> _Short exercise_: Rewrite everything from the line containing "Click the Build" down to the line containing "Click the Prague checkmark status icon", swapping "checkmark" for "warning" and leaving all else as it is.

> _Material for the task_:
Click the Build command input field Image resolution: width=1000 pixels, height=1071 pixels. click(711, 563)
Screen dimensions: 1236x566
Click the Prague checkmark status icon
...
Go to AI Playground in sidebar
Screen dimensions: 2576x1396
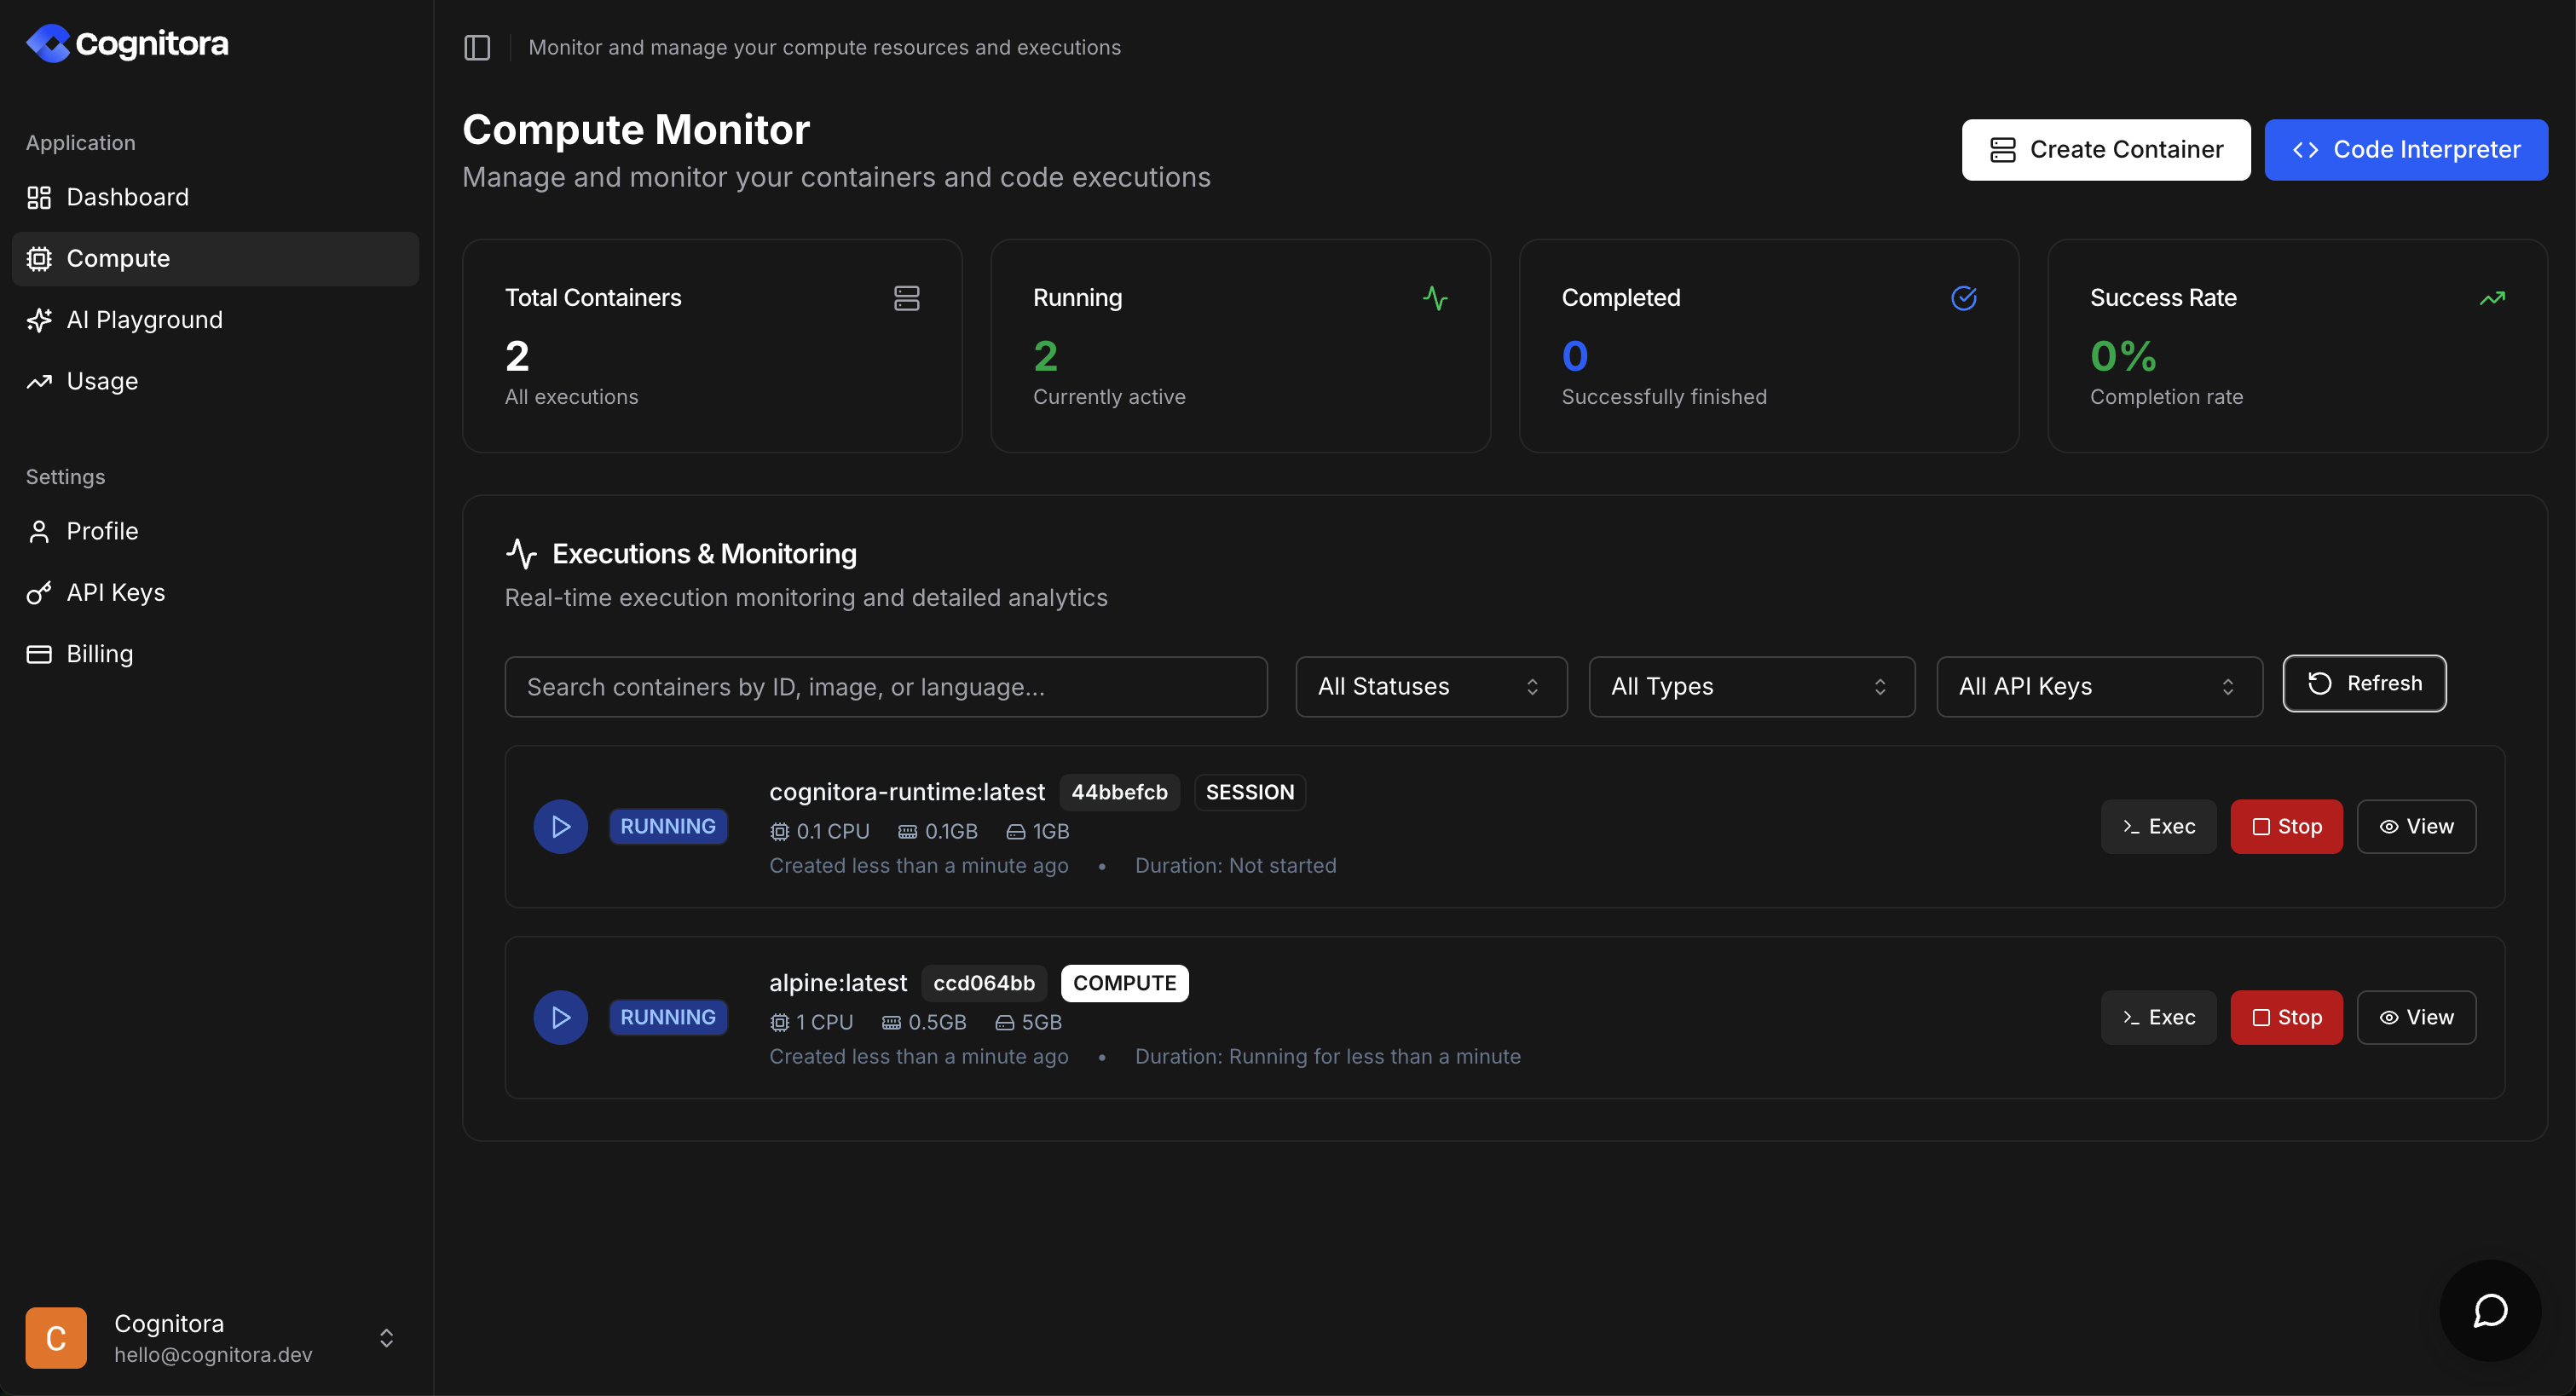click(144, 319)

> _Task answer_:
Click the Build command input field Image resolution: width=1000 pixels, height=1071 pixels. click(711, 563)
Screen dimensions: 1236x566
Click the Prague warning status icon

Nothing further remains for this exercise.